Did You Know that Michigan has Very Restrictive Slip and Fall Laws?
Most people seem to think when you fall on some business property, the business is automatically required to pay for your expenses and injuries. Nothing could be further from the truth. In fact, the more obvious/blatant a particular condition is, the chances of recovery are reduced. It is known as the doctrine of “Open and Obvious”.

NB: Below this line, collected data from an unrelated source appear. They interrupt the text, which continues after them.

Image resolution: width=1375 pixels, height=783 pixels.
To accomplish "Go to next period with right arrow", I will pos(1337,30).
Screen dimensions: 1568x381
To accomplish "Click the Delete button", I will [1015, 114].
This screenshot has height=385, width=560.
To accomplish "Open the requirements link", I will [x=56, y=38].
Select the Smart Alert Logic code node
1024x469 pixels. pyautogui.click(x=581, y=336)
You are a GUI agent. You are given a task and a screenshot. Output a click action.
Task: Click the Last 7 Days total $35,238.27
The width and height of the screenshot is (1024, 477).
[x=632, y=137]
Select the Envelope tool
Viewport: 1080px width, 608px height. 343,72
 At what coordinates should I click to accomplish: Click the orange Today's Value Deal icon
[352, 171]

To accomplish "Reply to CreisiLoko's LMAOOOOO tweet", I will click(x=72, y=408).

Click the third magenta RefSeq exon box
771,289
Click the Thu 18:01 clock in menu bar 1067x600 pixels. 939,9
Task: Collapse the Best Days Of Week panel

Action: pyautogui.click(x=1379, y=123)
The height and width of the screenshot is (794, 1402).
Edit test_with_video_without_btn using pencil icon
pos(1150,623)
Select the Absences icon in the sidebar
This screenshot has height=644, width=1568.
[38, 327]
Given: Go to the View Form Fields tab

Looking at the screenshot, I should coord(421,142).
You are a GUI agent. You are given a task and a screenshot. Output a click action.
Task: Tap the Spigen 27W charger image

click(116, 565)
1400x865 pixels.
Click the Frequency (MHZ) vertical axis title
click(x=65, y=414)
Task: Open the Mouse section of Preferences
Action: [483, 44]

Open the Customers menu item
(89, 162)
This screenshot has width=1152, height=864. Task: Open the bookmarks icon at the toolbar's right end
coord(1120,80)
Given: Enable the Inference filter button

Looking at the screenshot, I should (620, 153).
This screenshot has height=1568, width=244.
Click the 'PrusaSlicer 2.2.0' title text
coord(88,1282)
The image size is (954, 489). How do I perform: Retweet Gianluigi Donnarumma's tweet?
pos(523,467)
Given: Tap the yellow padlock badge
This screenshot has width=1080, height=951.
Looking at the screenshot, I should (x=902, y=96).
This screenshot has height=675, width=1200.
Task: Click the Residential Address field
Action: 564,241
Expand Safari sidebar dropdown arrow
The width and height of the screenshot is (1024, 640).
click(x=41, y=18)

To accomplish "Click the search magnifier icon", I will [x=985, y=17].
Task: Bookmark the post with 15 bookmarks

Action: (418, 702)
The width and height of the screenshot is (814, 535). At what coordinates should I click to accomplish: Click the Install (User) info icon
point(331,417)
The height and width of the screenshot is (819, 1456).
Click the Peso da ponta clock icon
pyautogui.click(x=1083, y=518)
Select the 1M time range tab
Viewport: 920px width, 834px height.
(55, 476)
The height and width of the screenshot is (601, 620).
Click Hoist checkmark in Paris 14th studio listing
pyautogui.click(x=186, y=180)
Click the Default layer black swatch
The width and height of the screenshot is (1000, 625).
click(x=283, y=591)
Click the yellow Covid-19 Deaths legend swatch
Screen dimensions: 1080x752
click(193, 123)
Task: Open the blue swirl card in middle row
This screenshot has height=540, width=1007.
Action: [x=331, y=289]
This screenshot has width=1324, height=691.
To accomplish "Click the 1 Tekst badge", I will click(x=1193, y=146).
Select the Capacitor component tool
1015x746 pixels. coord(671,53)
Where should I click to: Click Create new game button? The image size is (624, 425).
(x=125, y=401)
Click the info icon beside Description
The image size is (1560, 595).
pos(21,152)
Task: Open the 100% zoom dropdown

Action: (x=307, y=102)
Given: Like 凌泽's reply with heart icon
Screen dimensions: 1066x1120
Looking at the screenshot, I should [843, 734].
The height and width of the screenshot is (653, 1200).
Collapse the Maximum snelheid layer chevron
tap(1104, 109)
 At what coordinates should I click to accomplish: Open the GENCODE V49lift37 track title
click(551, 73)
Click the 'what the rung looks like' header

Over the past several years, Michigan Courts have increasingly been preventing persons who have been injured on someone else’s property from recovering any damages based upon this “open and obvious” defense. Property owners are held by Michigan law to have certain duties to keep their property reasonably safe. However, Michigan Courts have increasingly held that property owners are NOT required to protect you from dangers that are “open and obvious”. This means that, if the Court feels that a “reasonable person of ordinary intelligence”should have discovered the condition that caused your injury, the property owner is entitled to assume that you would discover that condition as well and then take steps to protect yourself. This rule can sometimes have harsh consequences in its application because persons are often distracted as they walk and assume that a property owner had maintained their property in a reasonably safe manner. Therefore, if the dangerous condition that causes your injury is “open and obvious”, the Court will often rule that the property owner owes no duty at all to protect you and your claim will fail.